(Quoted passage)
-- Opening Marker --
Around 190 million women worldwide have it, yet the average time between first experiencing symptoms and getting diagnosed is seven to ten years. Many women spend years being told their pain is in their heads, that they are exaggerating, or that it is just part of being a woman. It is none of those things.

What is Endometriosis?

Endometriosis is a chronic condition where tissue similar to your uterine lining, called the endometrium, grows outside the uterus. This tissue can show up on your fallopian tubes, ovaries, the outer surface of your uterus, your bowel, your bladder, and sometimes even organs further away.

Every month, when your hormones shift during your cycle, this misplaced tissue behaves exactly like the lining inside your uterus. It thickens, breaks down, and tries to bleed. But unlike menstrual blood, this blood cannot go anywhere. It gets trapped, causing inflammation, scarring, and adhesions, bands of fibrous tissue that glue organs together.

Over time, this leads to pain, structural damage, and often fertility problems that blindside women who had no idea this was happening inside them.
-- Closing Marker --
(Task 1)
Answer these questions from the endometriosis passage:
(a) About how many women worldwide have endometriosis?
(b) What is the uterine lining called?
(c) What are adhesions?
(Task 2)
Decide whether each statement matches the endometriosis passage. Answer yes or no, and quote the words that settle it.
(a) The average time from first symptoms to diagnosis is under five years.
(b) The misplaced tissue can appear on the bladder.
(c) The blood from the misplaced tissue leaves the body the way menstrual blood does.

(Dataset excerpt)
-- Opening Marker --
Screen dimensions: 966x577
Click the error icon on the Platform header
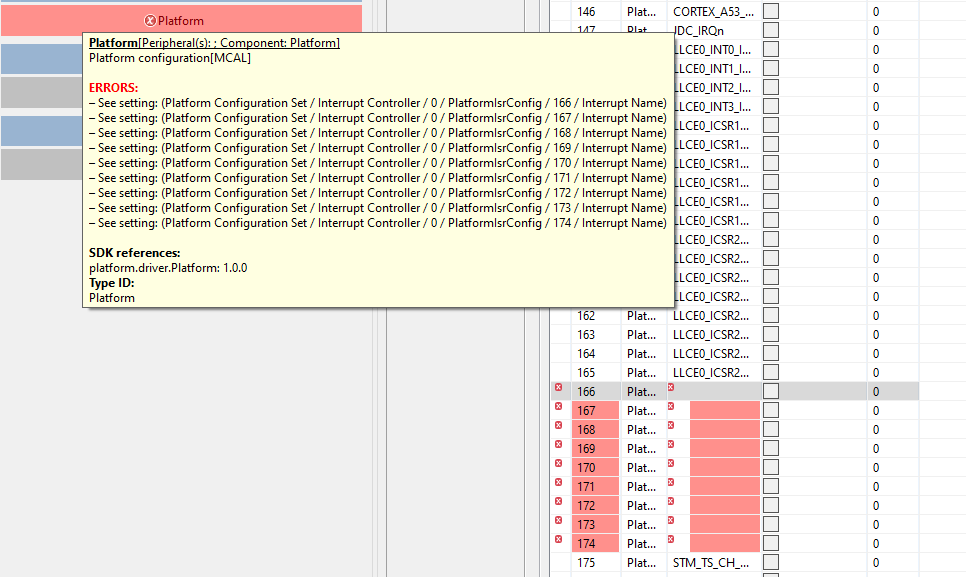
-- Closing Marker --
(Answer area 1)
(a) Around 190 million.
(b) The endometrium.
(c) Bands of fibrous tissue that glue organs together.

(Answer area 2)
(a) No: "the average time between first experiencing symptoms and getting diagnosed is seven to ten years"
(b) Yes: "your bowel, your bladder"
(c) No: "But unlike menstrual blood, this blood cannot go anywhere."